My feelings are that if they ever wrote anything even worse than this, I certainly never want to read it. Dem didn't review this one and I don't blame him. Interminable tosh about some failed actor who sells his stomach to The Devil. Pish.
Next up, 'The Seventh Man' by Sir Arthur Quiller-Couch. Now this is what I call a ghost story. Wonderful atmosphere. Nicely drawn characters, who we join on a descent into feverish despair and spiritual madness all in and around a one-roomed cabin in the Arctic. Masterfully done.
Lady Eleanor Smith's 'No Ships Pass' is another one which is right up Aickman's alley. Very nice central idea. A disparate group of lost souls who fetch up on some deserted island where the only way to cope with the day-to-day tedium of existence is to empty your mind and just get on with it. You're not wrong, Lady Eleanor, you're not wrong. I was less convinced by the continual descriptions of the local flora than Aickman seems to have been, but the characters are fun, especially pirate Captain Micah Thunder, who's a delightfully unpleasant creation.
That's 'life'.
William Gerhardi's 'The Man Who Came Back' is another slight one. Not a great deal to it, but I'm sure we can all relate to the old man here who wants nothing more from life (or the afterlife) than sufficient time to enjoy his beloved books.
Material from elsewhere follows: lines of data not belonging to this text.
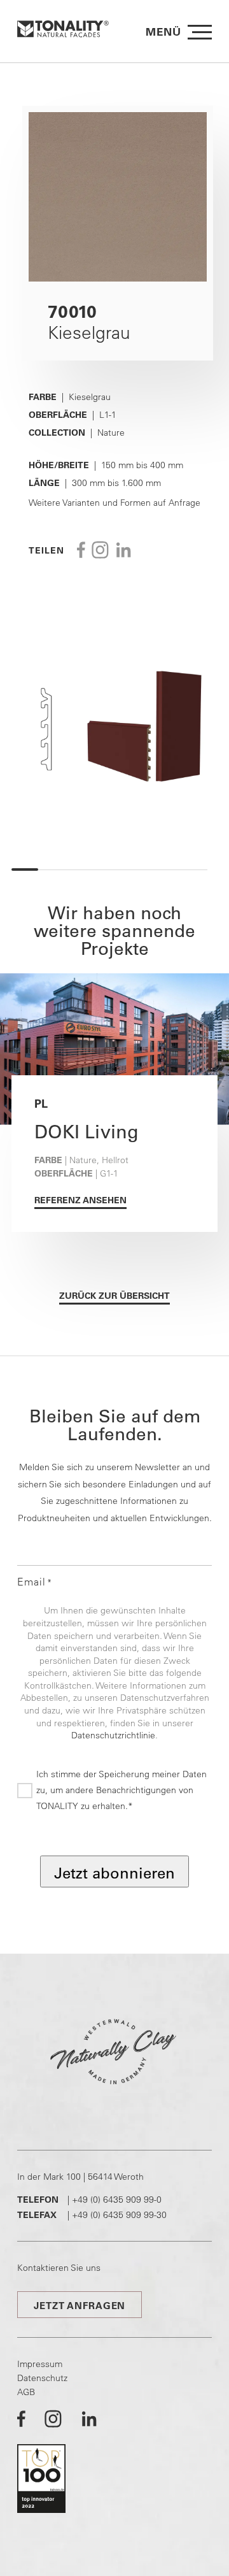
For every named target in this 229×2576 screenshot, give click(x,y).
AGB (26, 2392)
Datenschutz (42, 2378)
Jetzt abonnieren (114, 1872)
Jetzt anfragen (79, 2306)
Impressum (39, 2364)
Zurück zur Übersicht (114, 1295)
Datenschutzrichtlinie (113, 1735)
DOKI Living (86, 1131)
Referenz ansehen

Which brings us finally to Robert Aickman's own contribution, 'The Visiting Star'.
Colvin is researching into lead and plumbago mining in some "drizzling and indifferent town" where he meets the once-great, and apparently ageless, actress Arabella Rokeby. He also encounters the bizarre Mr Superbus with his oddly heavy suitcases and... well, anyone who's ever tried to explain what a Robert Aickman story is 'about' will know that it's a fruitless task. Beautifully written. Quite unexplainable. Possibly unfathomable. Basically Aickman goes around opening previously unknown doors in your head and leaves them all slightly, just ever so slightly, ajar. He told you he would.
A mostly enjoyable collection. Some pleasant surprises amongst the stories I hadn't seen before and in the case of the more widely-anthologised tales, such as 'The Beckoning Fair One', Aickman is quite right. They're still a "real joy".